DeFi just got a $13B reality check in 48 hours.
And your stablecoins might be stuck.
What’s going on?
It started with
@DriftProtocol on April 1. North Korea's Lazarus Group stole $285M after a six month spy operation. No joke. Then 18 days later,
@KelpDAO's rsETH bridge got hit. Its rsETH bridge was drained for about $292M, including 116,500 rsETH. That's over half a billion dollars in hacks this month alone. April is not being kind!
Here’s where it gets messy. The KelpDAO attacker didn’t just walk away with the $293M. They parked 116,500 rsETH on
@Aave as collateral, then borrowed $196M in real ETH!
The catch? That rsETH wasn’t real. No backing. Just empty collateral.
Aave itself didn’t break. The system did exactly what it was supposed to do. The problem was letting worthless collateral in to begin with.
What followed was predictable. Pure Panic.
Whales started pulling out fast. TVL on
@Aave dropped from $26.4B to $18.6B in a weekend. Roughly $8B wiped out.
And then the real issue hit. ETH, USDT, and USDC pools maxed out at 100% utilization.
In simple terms, funds are effectively stuck.
$3B in USDT and $2B in USDC are completely trapped on Aave right now. The only way out for USDT depositors is to take a loan against their own deposits at a loss. People are paying to escape. Over $300M in desperate borrowing happened in just 24 hours.
And then there's
@RaveDAO. Their RAVE token pumped about 4,500% in a week, briefly hitting a market value of around $5Bn out of nowhere! Then crashed hard, about 90% - straight from $27 to $1. Pooff! Binance and Bitget launched investigations after suspicious wallets holding 96% of the supply started moving tokens. RaveDAO says they didn't do it. But the chain data says otherwise.

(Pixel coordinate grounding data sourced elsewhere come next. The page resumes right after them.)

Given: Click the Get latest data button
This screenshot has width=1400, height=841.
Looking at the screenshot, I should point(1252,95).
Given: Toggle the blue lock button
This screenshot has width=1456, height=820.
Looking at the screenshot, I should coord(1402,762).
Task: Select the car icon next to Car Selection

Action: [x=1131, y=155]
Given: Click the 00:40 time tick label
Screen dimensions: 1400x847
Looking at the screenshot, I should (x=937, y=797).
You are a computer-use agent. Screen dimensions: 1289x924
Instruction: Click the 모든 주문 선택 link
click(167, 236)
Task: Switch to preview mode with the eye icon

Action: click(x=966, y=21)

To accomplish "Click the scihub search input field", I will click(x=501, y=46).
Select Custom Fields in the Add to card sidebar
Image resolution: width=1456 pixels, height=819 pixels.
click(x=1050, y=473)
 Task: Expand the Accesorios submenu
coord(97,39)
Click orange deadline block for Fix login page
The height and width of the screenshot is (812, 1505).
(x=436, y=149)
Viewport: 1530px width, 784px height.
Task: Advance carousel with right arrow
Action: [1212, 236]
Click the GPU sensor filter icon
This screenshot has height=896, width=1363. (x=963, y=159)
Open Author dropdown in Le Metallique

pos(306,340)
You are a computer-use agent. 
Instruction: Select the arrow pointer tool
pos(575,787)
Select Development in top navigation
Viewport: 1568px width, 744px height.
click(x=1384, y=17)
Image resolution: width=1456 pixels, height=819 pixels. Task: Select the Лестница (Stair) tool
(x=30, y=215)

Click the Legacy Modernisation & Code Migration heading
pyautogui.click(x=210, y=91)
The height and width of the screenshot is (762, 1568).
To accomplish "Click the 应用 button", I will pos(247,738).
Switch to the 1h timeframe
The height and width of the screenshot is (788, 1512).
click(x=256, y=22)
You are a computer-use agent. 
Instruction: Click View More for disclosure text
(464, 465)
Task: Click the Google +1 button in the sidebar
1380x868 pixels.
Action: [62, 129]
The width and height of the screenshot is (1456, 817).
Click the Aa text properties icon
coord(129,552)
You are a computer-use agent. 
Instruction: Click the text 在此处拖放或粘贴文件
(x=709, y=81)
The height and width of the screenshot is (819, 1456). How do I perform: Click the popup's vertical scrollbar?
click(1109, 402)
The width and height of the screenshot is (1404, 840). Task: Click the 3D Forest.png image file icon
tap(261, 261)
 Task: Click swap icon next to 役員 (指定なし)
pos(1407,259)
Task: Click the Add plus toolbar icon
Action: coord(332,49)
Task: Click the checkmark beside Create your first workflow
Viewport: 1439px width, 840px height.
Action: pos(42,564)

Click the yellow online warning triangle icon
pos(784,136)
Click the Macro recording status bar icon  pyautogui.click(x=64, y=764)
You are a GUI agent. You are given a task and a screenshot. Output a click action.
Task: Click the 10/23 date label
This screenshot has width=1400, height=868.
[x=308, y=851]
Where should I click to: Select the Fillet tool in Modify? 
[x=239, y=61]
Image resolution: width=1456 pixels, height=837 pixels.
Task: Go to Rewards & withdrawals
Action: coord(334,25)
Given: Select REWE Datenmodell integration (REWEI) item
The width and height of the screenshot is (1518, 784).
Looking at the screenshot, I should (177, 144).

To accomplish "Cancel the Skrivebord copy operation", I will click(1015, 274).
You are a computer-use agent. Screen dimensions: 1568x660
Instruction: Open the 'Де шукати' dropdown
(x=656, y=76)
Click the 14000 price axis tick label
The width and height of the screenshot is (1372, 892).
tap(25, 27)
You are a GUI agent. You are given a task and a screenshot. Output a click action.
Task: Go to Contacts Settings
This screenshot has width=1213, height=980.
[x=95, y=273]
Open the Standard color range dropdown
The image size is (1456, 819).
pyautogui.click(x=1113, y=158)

@Arbitrum's Security Council froze 30,766 ETH tied to the exploit. Too little, too late for the people whose money is still stuck.
So what is the real problem here?
Not “crypto is broken”. Or “DeFi is dead”.
It is this:
DeFi still runs on concentrated trust.
- Admin keys.
- Bridge verification.
- Collateral assumptions.
- Token supply sitting in too few hands.
That is the real chokepoint. We love saying “code is law,” but the truth is messier.
Once a protocol depends on a single verifier, a thin market, or one dominant wallet, it stops being the fully decentralized thing people think they are using.
It becomes a structure with hidden stress points.
And stress points always get tested.
Stay safe out there.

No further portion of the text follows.